Japanese name
- Kanji: 喰女 (クイメ)
- Literal meaning: Eater woman
- Revised Hepburn: Kuime
- Directed by: Takashi Miike
- Written by: Kikumi Yamagishi
- Produced by: Misako Saka
- Starring: Ichikawa Ebizō XI Kō Shibasaki
- Cinematography: Nobuyasu Kita
- Edited by: Kenji Yamashita
- Music by: Koji Endo
- Production companies: Celluloid Dreams Dentsu Kinoshita Group OLM Sedic International Toei Company
- Distributed by: Toei Company (Japan) Shout! Factory (United States)
- Release date: August 23, 2014 (Japan);
- Running time: 94 minutes 111 minutes (Director's Cut)
- Countries: Japan France
- Language: Japanese
- Box office: $1.1 million

= Over Your Dead Body (2014 film) =

Over Your Dead Body (喰女-クイメ-, Kuime) is a 2014 Japanese supernatural horror film directed by Takashi Miike.

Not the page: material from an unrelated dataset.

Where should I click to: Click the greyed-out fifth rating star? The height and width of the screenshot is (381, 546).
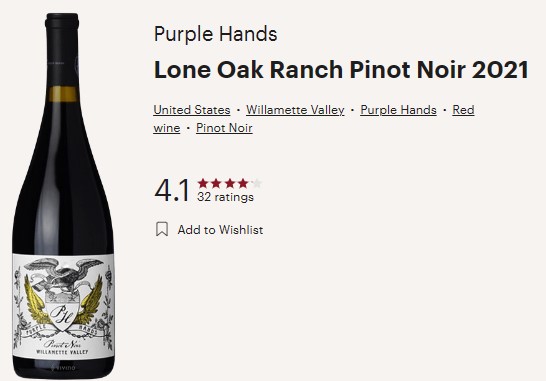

It was released on 23 August 2014.

==Summary==
A star, Miyuki Goto (Kō Shibasaki) plays Oiwa, the protagonist in a new play based on the ghost story Yotsuya Kaidan. She pulls some strings to get her lover, Kosuke Hasegawa (Ebizō Ichikawa XI) cast in the play, even though he's a relatively unknown actor. Other performers, Rio Asahina (Miho Nakanishi) and Jun Suzuki (Hideaki Itō), lust after Miyuki. Offstage, the cast's possessive love and obsessions exist as reality. Trapped between the play and reality, the cast's feelings for each other are amplified. When it becomes clear that love is not meant to be both on and off stage, love turns into a grudge and crosses the blurred line between reality and fantasy.

==Cast==
- Ebizō Ichikawa XI as Kousuke Hasegawa/Tamiya Iemon
- Kō Shibasaki as Miyuki Goto/Oiwa
- Hideaki Itō as Jun Suzuki/Takuetsu
- Miho Nakanishi as Rio Asahina/Itō Ume
- Maiko as Kayoko Kurata
- Toshie Negishi as Misuzu Horiuchi/Maki
- Hiroshi Katsuno as Michisaburō Ogata/Tamiya Matazaemon
- Ikkō Furuya as Kanji Shimada/Itō Kihei

==Reception==
On review aggregator website Rotten Tomatoes the film has an approval rating of 56% based on 9 critics, with an average rating of 7/10.

Dennis Harvey of Variety, after watching it screened at the Toronto International Film Festival, wrote: "Actors rehearsing a classic ghost tale find life imitating art in this atypically dull Takashi Miike opus".